Textauszug -

Inflation in Japan: Erste Zinsanhebung seit 17 Jahren

Nach langer Zeit hebt Japans Notenbank wieder die Zinsen an. Sie bleiben aber relativ niedrig, weil niemand hohe Zinsen mag.

Japaner:innen gehen auf einer Straße mit Einkaufstüten

Shopping in Tokio Foto: Kim Kyung-Hoon/reuters

TOKIO taz | In Japan wurde die geldpolitische Zeitenwende eingeläutet: Die Notenbank hob erstmals seit 17 Jahren ihren Leitzins an und verabschiedete sich dabei vom weltweit letzten Negativzins. Die Bank of Japan (BoJ) beendete auch die Kontrolle der Zinskurve, die die zehnjährige Rendite zuletzt bei 1 Prozent deckelte, und stellte ihre Käufe von Aktienindexfonds, Immobilienfonds und Firmenpapieren ein. „Dies ist ein bedeutender Politikwechsel und viel umfassender, als ich erwartet hatte“, erklärte Hideo Kumano, Chefökonom des Forschungsinstituts Daiichi Life.

Bereitgestellte Angaben -
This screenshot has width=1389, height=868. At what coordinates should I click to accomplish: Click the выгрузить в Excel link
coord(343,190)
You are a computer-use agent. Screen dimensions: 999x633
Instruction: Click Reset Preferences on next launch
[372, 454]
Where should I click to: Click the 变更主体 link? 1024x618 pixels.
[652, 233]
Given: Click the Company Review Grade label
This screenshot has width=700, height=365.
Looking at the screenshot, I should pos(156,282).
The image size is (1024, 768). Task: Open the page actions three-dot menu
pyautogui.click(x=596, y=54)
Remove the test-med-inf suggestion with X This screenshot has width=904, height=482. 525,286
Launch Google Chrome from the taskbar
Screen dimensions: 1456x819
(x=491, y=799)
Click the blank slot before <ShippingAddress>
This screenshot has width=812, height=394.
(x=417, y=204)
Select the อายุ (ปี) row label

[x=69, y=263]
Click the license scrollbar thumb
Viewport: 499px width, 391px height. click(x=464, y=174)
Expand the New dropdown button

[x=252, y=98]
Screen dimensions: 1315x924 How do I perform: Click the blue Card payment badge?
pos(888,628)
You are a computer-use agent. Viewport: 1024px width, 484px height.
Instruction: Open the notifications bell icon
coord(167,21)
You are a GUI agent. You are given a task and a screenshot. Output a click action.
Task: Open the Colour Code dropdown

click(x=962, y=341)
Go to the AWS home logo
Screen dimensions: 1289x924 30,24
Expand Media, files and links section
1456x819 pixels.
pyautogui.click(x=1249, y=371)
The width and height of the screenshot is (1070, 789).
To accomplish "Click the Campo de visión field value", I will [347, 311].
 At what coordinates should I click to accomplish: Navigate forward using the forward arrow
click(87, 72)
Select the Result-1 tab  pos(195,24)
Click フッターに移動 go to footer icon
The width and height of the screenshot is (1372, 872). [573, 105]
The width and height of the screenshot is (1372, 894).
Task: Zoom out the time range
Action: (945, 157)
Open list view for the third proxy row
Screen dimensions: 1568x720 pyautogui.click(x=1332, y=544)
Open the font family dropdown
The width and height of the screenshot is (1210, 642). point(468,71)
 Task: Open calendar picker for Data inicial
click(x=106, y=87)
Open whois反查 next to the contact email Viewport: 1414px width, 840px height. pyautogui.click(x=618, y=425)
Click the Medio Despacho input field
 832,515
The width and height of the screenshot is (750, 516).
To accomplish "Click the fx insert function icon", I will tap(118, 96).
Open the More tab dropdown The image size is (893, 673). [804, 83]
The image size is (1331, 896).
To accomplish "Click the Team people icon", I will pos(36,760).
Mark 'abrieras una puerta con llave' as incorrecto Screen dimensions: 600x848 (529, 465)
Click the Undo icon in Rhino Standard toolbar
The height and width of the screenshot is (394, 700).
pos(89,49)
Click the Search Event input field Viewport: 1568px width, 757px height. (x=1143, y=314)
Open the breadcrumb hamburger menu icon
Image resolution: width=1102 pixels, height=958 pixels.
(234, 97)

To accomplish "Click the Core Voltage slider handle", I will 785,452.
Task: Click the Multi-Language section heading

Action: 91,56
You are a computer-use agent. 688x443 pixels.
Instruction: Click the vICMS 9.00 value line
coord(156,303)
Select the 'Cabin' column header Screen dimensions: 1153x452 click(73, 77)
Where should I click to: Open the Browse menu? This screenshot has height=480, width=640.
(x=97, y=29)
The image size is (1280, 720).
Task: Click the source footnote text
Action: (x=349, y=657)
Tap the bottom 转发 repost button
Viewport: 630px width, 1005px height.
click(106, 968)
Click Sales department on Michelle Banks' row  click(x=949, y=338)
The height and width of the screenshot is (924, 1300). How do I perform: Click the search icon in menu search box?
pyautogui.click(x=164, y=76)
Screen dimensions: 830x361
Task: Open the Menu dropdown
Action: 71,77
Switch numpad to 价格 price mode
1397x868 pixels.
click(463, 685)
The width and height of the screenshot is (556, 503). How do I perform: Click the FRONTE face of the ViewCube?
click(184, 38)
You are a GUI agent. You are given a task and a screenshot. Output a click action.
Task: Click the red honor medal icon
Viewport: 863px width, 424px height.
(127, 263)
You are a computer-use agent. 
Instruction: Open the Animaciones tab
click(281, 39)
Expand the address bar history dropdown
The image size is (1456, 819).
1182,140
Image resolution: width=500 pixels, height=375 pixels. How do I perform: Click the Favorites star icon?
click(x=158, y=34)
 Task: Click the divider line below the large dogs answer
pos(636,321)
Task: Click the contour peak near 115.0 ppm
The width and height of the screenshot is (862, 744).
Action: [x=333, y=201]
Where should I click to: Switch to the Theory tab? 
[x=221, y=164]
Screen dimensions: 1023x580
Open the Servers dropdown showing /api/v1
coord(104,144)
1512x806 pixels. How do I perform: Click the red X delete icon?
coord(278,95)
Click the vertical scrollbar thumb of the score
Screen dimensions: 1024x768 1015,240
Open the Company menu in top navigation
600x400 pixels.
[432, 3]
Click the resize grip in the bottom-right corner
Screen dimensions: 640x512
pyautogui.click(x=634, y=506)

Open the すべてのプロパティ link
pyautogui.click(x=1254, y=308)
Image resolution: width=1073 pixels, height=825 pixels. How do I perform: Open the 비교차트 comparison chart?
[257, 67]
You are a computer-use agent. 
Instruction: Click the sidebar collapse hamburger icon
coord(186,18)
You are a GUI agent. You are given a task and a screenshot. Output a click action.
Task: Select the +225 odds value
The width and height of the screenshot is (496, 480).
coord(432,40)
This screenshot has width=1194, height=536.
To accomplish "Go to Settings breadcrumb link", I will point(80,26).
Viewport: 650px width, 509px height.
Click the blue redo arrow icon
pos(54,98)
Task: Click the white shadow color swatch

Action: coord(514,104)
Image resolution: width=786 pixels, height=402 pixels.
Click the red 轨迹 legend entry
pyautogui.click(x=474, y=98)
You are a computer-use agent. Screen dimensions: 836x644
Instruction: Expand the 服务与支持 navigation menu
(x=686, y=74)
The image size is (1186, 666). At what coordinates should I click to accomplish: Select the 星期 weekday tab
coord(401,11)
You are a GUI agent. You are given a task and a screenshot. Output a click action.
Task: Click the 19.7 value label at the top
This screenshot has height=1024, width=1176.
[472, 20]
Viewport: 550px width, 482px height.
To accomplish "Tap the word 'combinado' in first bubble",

Aufgaben -
• A. Beantworte diese Fragen zum Artikel über die Zinsanhebung in Japan:
(i) Zum ersten Mal seit wie vielen Jahren hat die Notenbank ihren Leitzins angehoben?
(ii) Bei welchem Wert hat die Kontrolle der Zinskurve die zehnjährige Rendite zuletzt gedeckelt?
(iii) Welche Stelle hat Hideo Kumano laut Artikel inne?
• B. Führe den Artikel über die Zinsanhebung in Japan nach dem Zitat von Hideo Kumano weiter.

Lösungen -
• A.
(i) Seit 17 Jahren.
(ii) Bei 1 Prozent.
(iii) Er ist Chefökonom des Forschungsinstituts Daiichi Life.

• B.
Mit ihrem Schritt signalisierte die Zentralbank das Ende der Deflation, also fallender Preise, in Japan. Seit den 1990er Jahren stagnierten die Preise maximal, häufig gingen sie sogar zurück. Die Löhne stagnierten ebenfalls oder sanken leicht. Die Notenbank versuchte ab dem Jahr 2013, diese Dauerkrise mit massiven Wertpapierkäufe zu überwinden, aber der Erfolg blieb aus. Preise und Löhne begannen erst wieder zu steigen, als das Ende der Coronapandemie und der Krieg in der Ukraine die Rohstoff-, Transport- und Materialpreise weltweit kräftig nach oben trieb.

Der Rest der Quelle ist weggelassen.